*Instruções das tarefas*:
• 1. Na comparação de gerenciadores de senhas, em que formato o Kaspersky Password Manager permite exportar os dados?
• 2. Dê continuidade à comparação de gerenciadores de senhas, começando logo após a última frase do texto.

*Documento de origem*:
* * *

Como fica a comparação
| Serviço | Auditoria publicada | Exportação | Recuperação de acesso |
|---|---|---|---|
| Bitwarden | Disponível: relatórios anuais na página de conformidade e auditorias, com testes de invasão e avaliação de código por empresas externas, e ISO 27001 | Disponível: JSON e CSV em texto legível, JSON criptografado e ZIP com anexos | Não é o critério do fabricante: a documentação trata da recuperação da senha mestra, não da transferência do cofre para terceiros |
| 1Password | Disponível: avaliações independentes reunidas na página de auditorias, ISO 27001 e SOC 2 tipo 2 | Disponível com limites: 1PUX (formato próprio, sem criptografia) e CSV com campos reduzidos | Disponível com limites: chave secreta no Emergency Kit; sem ela o suporte não recupera; recuperação por organizador em contas de família ou equipe |
| Proton Pass | Varia conforme o recurso: relatórios de auditoria anunciados pelo fabricante; conferir escopo e data do mais recente | Disponível: ZIP com JSON cifrado por PGP, ZIP sem criptografia ou CSV | Não documentado nas fontes consultadas: conferir a página de suporte antes de decidir por esse critério |
| Kaspersky Password Manager | Não documentado nas fontes consultadas: a página brasileira descreve AES-256 e verificação de vazamento, sem relatórios independentes publicados | Disponível com limites: exportação para TXT, sem opção de arquivo criptografado | Não documentado nas fontes consultadas: a página brasileira afirma que a senha mestra não é armazenada e não pode ser recuperada |
| Gerenciadores embutidos no navegador e no sistema | Varia conforme o recurso: sem relatórios de auditoria específicos para o gerenciador | Disponível com limites: exportação em CSV, o que já permite sair | Varia conforme o recurso: dependem da recuperação da conta que os hospeda |
Os estados desta tabela descrevem o que está publicado na documentação oficial de cada fabricante. "Não documentado" significa que não encontramos o material, não que o recurso não exista.

* * *

*Material fornecido*:
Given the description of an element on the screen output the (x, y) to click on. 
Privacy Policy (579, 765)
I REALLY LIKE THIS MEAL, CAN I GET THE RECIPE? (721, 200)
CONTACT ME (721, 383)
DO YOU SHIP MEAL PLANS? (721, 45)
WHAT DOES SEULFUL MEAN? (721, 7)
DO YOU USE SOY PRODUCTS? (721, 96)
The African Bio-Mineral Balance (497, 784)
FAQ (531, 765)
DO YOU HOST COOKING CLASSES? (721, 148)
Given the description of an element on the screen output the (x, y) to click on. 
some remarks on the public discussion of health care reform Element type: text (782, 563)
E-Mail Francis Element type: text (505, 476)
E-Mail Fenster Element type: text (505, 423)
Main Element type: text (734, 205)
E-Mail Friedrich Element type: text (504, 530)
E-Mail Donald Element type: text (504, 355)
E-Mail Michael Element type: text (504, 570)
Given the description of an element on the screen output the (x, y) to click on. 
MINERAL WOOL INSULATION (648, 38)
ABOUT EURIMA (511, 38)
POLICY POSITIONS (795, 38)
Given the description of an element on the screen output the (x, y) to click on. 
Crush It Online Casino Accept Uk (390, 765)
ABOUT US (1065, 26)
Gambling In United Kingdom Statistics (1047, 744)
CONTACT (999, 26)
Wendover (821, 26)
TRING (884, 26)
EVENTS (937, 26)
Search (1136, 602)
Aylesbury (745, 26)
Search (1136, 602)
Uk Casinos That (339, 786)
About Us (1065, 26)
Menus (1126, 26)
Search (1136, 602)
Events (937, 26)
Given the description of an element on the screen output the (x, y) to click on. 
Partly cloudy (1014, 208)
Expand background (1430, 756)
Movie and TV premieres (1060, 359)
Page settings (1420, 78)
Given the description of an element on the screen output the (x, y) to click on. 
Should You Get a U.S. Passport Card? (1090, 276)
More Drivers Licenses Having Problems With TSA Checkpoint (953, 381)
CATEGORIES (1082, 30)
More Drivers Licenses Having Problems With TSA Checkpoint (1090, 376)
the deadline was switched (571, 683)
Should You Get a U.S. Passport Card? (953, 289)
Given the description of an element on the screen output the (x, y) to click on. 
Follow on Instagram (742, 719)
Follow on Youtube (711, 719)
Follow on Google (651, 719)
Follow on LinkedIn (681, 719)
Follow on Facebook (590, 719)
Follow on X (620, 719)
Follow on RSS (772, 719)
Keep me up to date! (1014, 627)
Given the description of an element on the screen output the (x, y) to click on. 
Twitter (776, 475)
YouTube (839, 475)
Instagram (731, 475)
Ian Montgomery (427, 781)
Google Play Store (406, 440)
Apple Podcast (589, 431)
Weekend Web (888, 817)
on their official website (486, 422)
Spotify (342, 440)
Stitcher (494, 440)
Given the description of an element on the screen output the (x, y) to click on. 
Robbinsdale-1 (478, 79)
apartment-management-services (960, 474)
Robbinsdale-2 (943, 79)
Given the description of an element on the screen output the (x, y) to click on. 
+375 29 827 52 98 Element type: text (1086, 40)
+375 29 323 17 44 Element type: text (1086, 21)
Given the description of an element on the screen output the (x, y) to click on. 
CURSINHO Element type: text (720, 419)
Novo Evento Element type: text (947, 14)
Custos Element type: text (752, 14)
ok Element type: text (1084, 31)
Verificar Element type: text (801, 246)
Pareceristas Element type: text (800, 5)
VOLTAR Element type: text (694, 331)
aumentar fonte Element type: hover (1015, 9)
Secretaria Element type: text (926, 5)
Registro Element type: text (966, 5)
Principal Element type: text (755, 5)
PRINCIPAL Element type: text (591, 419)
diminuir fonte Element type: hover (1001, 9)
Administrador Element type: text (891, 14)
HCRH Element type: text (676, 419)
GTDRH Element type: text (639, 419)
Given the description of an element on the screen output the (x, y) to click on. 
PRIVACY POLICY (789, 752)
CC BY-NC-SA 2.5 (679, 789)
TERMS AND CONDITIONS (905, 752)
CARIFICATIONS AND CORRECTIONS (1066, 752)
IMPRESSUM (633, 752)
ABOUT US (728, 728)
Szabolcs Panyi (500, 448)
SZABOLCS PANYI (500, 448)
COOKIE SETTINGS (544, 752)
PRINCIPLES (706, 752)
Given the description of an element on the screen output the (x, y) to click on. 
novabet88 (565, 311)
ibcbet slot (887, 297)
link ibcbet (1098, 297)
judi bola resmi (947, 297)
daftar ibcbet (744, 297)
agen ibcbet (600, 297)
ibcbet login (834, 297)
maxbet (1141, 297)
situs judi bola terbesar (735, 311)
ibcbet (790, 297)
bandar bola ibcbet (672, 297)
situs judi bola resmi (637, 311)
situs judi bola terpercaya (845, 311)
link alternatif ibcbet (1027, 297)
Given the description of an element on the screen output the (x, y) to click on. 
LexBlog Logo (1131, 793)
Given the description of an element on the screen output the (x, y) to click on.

* * *

*Respostas numeradas*:
• 1. Em TXT, sem opção de arquivo criptografado.

• 2.
Preço para quem está no Brasil
Verificamos as páginas oficiais em 12 de setembro de 2026. Os serviços internacionais consultados cobram em dólar, inclusive nas páginas em português: a Bitwarden lista o Premium a US$ 1,65 por mês e o plano Famílias a US$ 3,99 por mês na cobrança anual (US$ 19,80 e US$ 47,88 por ano). A página do Proton Pass oferece apenas USD e EUR no seletor de moeda. A 1Password trabalha com USD, CAD e EUR. Não há preço oficial em reais nesses serviços.
Isso não é detalhe de formatação: sem preço em reais, o valor que chega na sua fatura é definido pela conversão da operadora do cartão, com o câmbio do dia e os encargos da compra internacional. Não fazemos conversão para reais, porque o número que resultaria dela não seria o que você paga. O Kaspersky Password Manager mantém loja brasileira, mas o preço é carregado por JavaScript e não pôde ser lido; se preço em reais for decisivo para você, confira o valor no site oficial brasileiro.
A rota gratuita continua disponível sem custo: os gerenciadores embutidos no Android, no Chrome, no iPhone e no Mac exportam em CSV — vale testar a exportação deles pelo mesmo motivo.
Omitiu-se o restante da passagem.